DIRECTIONS: Restate word for word the lines of the data below, from the first through the one that has "The height and width of the screenshot is (1344, 2206).".

(Saved data entries)
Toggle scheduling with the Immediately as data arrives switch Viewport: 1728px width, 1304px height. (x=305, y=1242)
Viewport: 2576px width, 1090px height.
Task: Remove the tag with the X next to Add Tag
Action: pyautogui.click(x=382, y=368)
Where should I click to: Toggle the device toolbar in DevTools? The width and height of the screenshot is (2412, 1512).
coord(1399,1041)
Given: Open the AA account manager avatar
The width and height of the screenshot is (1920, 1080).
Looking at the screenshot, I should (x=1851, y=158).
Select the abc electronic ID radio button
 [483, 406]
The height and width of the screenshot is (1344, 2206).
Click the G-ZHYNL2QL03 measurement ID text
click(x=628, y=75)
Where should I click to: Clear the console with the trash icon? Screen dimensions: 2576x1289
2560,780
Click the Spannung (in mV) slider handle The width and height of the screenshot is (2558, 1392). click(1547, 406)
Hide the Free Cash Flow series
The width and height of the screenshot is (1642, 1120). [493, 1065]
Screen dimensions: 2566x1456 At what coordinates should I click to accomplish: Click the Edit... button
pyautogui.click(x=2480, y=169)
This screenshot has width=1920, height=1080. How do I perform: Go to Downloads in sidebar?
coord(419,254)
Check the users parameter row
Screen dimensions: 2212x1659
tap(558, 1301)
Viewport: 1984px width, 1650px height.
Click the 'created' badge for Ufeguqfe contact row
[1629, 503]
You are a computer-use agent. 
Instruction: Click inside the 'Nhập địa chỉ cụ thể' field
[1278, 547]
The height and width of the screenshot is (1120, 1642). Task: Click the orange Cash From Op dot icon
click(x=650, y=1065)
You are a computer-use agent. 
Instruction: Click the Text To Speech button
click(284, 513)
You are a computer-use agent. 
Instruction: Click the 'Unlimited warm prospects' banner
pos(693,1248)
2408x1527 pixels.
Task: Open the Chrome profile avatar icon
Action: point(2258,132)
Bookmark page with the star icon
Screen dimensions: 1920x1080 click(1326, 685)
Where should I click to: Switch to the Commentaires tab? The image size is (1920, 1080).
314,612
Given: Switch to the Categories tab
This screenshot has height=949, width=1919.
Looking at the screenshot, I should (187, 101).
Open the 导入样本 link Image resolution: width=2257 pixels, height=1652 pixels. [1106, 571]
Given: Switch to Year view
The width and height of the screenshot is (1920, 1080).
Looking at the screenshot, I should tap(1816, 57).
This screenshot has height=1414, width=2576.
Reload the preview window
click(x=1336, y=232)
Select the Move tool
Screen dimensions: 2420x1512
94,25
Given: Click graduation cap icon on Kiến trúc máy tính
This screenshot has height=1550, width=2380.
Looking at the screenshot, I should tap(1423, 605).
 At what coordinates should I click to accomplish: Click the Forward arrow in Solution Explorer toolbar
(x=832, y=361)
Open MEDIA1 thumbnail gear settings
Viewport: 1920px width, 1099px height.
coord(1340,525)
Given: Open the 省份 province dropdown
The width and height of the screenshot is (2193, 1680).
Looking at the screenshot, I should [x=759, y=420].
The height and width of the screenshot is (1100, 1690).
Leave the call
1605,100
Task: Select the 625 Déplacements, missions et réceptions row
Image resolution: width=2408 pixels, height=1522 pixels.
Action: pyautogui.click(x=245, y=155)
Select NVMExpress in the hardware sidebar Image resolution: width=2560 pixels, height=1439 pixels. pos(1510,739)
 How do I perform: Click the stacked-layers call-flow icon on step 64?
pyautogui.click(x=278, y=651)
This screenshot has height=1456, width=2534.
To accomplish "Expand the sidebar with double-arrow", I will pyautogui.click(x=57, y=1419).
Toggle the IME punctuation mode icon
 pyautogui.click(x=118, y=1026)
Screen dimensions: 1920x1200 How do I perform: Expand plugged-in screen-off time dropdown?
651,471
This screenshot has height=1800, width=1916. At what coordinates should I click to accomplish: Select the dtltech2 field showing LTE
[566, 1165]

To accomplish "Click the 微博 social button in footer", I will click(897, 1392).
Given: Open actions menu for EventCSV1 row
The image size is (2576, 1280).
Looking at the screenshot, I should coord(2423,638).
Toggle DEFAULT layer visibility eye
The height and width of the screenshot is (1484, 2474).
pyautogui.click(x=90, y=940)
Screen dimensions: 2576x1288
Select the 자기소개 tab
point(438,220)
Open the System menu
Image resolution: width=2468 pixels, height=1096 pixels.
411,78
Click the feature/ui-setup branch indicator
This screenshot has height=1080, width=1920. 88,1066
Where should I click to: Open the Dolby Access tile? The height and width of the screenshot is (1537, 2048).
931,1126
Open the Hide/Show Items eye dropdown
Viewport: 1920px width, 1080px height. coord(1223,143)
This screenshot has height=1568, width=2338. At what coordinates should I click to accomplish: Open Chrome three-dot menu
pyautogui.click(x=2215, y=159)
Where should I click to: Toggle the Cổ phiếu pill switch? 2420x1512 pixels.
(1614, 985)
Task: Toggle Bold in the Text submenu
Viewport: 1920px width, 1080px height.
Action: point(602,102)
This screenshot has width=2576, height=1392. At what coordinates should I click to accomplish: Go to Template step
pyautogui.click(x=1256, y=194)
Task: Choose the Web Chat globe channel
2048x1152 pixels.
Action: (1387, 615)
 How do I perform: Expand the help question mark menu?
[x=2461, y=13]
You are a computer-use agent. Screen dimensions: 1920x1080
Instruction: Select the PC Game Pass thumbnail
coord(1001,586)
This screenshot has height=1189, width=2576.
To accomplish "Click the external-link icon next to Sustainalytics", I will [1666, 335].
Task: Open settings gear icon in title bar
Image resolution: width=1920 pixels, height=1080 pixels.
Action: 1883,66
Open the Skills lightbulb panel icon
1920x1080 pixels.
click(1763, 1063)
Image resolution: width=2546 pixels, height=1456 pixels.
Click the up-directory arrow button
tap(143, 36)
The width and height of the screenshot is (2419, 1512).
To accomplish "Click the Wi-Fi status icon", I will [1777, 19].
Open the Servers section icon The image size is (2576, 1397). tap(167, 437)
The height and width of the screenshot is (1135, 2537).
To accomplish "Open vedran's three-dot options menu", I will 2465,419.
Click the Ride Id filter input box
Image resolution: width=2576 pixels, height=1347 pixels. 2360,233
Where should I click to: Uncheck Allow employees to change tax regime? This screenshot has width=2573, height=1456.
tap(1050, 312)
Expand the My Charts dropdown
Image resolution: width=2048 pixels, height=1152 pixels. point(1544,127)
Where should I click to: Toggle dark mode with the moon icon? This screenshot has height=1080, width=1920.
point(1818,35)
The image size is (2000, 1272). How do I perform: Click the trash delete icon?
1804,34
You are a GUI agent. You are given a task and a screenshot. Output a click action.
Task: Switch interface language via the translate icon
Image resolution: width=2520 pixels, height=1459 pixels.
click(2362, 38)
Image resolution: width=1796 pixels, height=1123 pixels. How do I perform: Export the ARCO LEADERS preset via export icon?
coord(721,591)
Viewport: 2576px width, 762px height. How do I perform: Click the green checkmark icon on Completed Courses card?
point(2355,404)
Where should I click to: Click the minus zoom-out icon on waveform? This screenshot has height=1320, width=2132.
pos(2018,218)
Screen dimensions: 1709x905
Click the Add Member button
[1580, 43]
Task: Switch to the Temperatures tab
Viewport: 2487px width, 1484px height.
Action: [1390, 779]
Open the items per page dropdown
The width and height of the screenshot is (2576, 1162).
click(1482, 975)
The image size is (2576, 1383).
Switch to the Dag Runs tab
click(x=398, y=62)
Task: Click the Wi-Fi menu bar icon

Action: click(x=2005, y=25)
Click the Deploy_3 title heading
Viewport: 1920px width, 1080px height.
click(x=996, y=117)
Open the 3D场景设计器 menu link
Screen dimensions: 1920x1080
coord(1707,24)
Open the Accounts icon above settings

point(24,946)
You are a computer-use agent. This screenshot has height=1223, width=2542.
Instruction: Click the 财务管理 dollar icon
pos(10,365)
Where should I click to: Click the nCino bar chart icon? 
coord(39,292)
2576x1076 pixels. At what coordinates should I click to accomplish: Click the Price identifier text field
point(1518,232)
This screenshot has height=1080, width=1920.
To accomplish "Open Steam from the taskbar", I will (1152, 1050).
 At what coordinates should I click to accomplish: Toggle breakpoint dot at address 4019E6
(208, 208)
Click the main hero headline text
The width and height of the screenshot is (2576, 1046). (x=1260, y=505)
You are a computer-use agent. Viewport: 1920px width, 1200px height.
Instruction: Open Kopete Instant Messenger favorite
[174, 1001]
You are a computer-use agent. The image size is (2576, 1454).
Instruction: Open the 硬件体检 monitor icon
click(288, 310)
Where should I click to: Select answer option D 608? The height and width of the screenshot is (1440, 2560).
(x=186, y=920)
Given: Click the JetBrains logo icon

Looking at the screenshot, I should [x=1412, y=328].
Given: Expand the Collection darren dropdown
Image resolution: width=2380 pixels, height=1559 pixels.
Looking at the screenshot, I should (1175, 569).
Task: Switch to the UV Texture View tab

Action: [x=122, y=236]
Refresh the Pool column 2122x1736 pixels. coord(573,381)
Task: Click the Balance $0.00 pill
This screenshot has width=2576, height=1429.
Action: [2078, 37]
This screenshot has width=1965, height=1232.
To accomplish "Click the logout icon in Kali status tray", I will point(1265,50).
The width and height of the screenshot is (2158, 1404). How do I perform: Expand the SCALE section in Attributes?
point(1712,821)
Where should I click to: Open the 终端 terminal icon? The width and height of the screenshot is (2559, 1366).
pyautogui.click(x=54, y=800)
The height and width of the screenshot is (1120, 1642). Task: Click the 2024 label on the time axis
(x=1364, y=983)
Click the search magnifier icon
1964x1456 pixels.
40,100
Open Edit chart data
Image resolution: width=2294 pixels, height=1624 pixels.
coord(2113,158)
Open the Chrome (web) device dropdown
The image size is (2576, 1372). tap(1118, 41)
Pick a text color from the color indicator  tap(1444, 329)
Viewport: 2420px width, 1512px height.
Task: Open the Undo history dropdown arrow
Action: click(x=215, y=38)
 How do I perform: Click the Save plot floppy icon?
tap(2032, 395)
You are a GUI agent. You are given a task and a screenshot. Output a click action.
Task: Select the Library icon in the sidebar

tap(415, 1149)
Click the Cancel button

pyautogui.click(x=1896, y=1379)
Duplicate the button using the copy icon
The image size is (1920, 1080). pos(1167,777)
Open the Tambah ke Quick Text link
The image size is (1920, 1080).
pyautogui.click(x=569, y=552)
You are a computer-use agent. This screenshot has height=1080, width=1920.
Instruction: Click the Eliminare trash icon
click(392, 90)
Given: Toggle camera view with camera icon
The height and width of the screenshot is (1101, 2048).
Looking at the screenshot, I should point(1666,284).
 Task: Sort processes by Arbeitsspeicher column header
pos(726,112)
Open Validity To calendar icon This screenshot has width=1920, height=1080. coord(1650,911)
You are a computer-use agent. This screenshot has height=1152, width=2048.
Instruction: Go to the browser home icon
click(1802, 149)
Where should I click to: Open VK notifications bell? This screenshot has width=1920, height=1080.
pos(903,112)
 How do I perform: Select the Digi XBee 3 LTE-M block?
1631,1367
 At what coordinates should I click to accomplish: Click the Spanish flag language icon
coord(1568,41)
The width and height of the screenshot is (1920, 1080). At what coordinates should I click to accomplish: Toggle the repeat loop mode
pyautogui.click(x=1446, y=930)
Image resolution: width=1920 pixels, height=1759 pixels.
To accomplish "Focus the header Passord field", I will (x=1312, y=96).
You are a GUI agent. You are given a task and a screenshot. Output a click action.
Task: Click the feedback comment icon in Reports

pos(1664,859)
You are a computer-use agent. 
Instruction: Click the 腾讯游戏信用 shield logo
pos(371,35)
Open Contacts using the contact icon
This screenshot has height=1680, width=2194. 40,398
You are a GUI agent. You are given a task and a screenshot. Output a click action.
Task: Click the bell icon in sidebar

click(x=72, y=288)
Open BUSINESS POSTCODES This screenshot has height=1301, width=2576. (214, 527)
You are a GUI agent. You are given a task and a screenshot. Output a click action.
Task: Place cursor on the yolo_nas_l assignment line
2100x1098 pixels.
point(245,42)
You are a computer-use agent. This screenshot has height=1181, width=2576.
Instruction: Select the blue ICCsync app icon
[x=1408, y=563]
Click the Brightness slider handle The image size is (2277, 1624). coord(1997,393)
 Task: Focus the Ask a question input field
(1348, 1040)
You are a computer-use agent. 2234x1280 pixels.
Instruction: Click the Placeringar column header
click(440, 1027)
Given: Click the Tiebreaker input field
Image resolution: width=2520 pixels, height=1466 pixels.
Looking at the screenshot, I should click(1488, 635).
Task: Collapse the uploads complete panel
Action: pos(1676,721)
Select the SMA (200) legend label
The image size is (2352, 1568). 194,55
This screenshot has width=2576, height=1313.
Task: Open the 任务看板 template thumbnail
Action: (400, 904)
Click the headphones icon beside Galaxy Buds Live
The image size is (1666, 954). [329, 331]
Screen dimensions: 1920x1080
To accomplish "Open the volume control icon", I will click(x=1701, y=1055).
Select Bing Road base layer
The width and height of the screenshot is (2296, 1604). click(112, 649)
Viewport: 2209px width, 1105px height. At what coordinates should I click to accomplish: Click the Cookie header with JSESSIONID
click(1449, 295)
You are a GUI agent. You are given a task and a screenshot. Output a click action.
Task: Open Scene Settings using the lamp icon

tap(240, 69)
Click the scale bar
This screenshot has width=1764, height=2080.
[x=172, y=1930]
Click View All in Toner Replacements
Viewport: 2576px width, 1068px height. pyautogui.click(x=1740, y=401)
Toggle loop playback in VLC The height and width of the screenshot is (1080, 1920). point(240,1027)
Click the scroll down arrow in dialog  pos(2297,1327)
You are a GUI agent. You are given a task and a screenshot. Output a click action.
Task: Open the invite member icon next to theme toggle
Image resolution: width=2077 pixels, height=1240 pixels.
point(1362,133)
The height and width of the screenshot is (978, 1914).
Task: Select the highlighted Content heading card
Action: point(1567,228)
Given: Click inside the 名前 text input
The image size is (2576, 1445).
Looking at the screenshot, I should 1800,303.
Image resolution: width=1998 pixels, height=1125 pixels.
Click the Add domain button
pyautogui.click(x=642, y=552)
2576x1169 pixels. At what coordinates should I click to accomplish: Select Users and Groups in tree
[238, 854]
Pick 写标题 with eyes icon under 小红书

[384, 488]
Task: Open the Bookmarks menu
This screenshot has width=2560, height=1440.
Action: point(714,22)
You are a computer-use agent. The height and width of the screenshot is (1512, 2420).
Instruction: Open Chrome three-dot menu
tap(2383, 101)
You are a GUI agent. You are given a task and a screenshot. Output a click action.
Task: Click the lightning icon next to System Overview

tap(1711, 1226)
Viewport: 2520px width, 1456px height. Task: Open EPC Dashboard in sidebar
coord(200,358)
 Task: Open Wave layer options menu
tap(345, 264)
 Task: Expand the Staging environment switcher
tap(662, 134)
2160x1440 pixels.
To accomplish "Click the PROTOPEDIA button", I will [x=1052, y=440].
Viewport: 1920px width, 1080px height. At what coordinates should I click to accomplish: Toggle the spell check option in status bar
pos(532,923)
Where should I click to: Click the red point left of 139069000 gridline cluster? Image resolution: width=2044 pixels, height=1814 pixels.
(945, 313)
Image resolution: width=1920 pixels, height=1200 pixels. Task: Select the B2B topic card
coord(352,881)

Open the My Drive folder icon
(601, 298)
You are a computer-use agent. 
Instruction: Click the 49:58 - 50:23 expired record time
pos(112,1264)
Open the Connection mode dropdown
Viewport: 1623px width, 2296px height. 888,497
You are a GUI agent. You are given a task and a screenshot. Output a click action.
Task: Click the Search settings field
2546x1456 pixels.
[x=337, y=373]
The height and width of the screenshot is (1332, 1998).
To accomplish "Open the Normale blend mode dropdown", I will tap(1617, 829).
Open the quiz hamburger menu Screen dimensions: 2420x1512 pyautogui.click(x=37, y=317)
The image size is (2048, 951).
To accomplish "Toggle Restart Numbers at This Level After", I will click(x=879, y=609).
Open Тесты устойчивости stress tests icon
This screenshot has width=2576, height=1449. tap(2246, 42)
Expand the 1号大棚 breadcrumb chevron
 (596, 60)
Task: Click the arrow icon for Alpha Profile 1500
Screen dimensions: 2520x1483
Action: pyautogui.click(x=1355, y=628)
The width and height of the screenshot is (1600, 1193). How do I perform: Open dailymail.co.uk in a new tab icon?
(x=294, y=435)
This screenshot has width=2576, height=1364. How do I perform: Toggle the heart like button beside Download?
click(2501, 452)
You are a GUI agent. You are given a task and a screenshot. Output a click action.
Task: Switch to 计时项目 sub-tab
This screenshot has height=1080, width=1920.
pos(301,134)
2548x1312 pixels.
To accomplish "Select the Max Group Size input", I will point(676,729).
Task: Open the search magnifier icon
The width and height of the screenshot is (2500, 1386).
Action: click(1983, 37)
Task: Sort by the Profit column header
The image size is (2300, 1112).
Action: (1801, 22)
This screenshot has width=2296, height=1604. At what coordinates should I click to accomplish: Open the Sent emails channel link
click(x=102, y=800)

SOLVED EXERCISE:
Toggle scheduling with the Immediately as data arrives switch Viewport: 1728px width, 1304px height. (x=305, y=1242)
Viewport: 2576px width, 1090px height.
Task: Remove the tag with the X next to Add Tag
Action: pyautogui.click(x=382, y=368)
Where should I click to: Toggle the device toolbar in DevTools? The width and height of the screenshot is (2412, 1512).
coord(1399,1041)
Given: Open the AA account manager avatar
The width and height of the screenshot is (1920, 1080).
Looking at the screenshot, I should (x=1851, y=158).
Select the abc electronic ID radio button
 [483, 406]
The height and width of the screenshot is (1344, 2206).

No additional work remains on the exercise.